This week 24/7 Wall St. is picking several stocks that are likely to double off of their lows. The time frame is by the end of 2010, which is meant to coincide with some form of economic recovery next year. This is not based on a sharp turn up in the economy. A number of the credit and financial issues facing the markets will be in place for the near-term or longer. The other assumption used for choosing the stock prices is a market bottom of 600 on the S&P 500 Index.
These are the media stocks.
CBS (CBS) is a dog of a stock and a dog of a company. Its efforts to improve its online presence by purchasing internet content company CNET have done very little for earnings. At this point, it is clear that CBS overpaid. But, the company has one significant advantage that has little to do with management. It has a huge footprint in the broadcast TV market. As national advertising revenue recovers, so will CBS earnings. CBS trades just above $3, down from a 52-week high of $25. In both 2007 and 2006 when the economy was relatively good, the firm made $2.6 billion on over $14 billion in revenue. CBS may not get back to $25, but even a modest improvement in the marketing climate should allow the stock to double.
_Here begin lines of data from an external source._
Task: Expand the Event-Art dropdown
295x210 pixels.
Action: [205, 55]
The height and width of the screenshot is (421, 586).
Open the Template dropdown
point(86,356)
TheStreet.com (TSCM) depends on financial and high-end consumer advertising and a subscription business aimed at investors. A brutal market sell-off in addition to sharp cuts in marketing budgets for luxury goods and brokers have cut into TSCM’s growth. In the final quarter of last year, revenue fell 17% to $16.5 million. The company took an asset impairment write-off in the period, otherwise it would have operated at close to a breakeven down from a profit of $4.2 million in the same quarter a year ago. TSCM has over $76 million in cash, restricted cash, cash equivalents and debt securities available for sales. The firm’s market cap is $56 million. Shares trade for $1.85 down from a 52-week high of $9.49. TheStreet has already indicated that the first part of this year is not looking any better. Even a modest recovery in revenue in the second half should put the shares back over $4.
Gannett (GCI) will never recover. That is the conventional wisdom. It is in the newspaper business which is dead. Its debt was recently cut to junk by Moody’s and it reduced its dividend. Shares have fallen from a 52-week high of $31.86 to $1.85. Over the last year, the stock has dropped as much as shares in some of its major rivals. but Gannett is by far the strongest company in the industry. Even if Gannett out of business in a decade, it prospects over the next year or two are reasonable. Last year Gannett had revenue of $6.8 billion, down from $7.4 billion the year before. After backing out a non-cash charge, the firm made about$1.2 billion, off from almost $1.7 billion in 2007. Gannett’s revenue will almost certainly be down again this year, but it should benefit from two things. The first is cost cuts it has already made along with more that it is likely to make and the very good chance that the company will begin to close money losing properties. The print industry will never be close to what it was five years ago, but small recovery in national and local advertising combined with brutal costs cuts will keep Gannett on its feet. The stock should be down, but not to under $2.
DISH Network (DISH) reported flat revenue in the fourth quarter at about $2.9 billion. Net income was up to $217 million from $175 million in the same period in 2007. Investors were upset because paid subscribers fell by 102,000 to 13.7 million. The recession was almost certainly the cause of the drop. DISH shares have fallen considerably since hitting a 52-week high of $36.11. They now trade at $9.74. DISH subscription counts should level off or even move up some as the economy improves and, even in a downturn, it is doing well.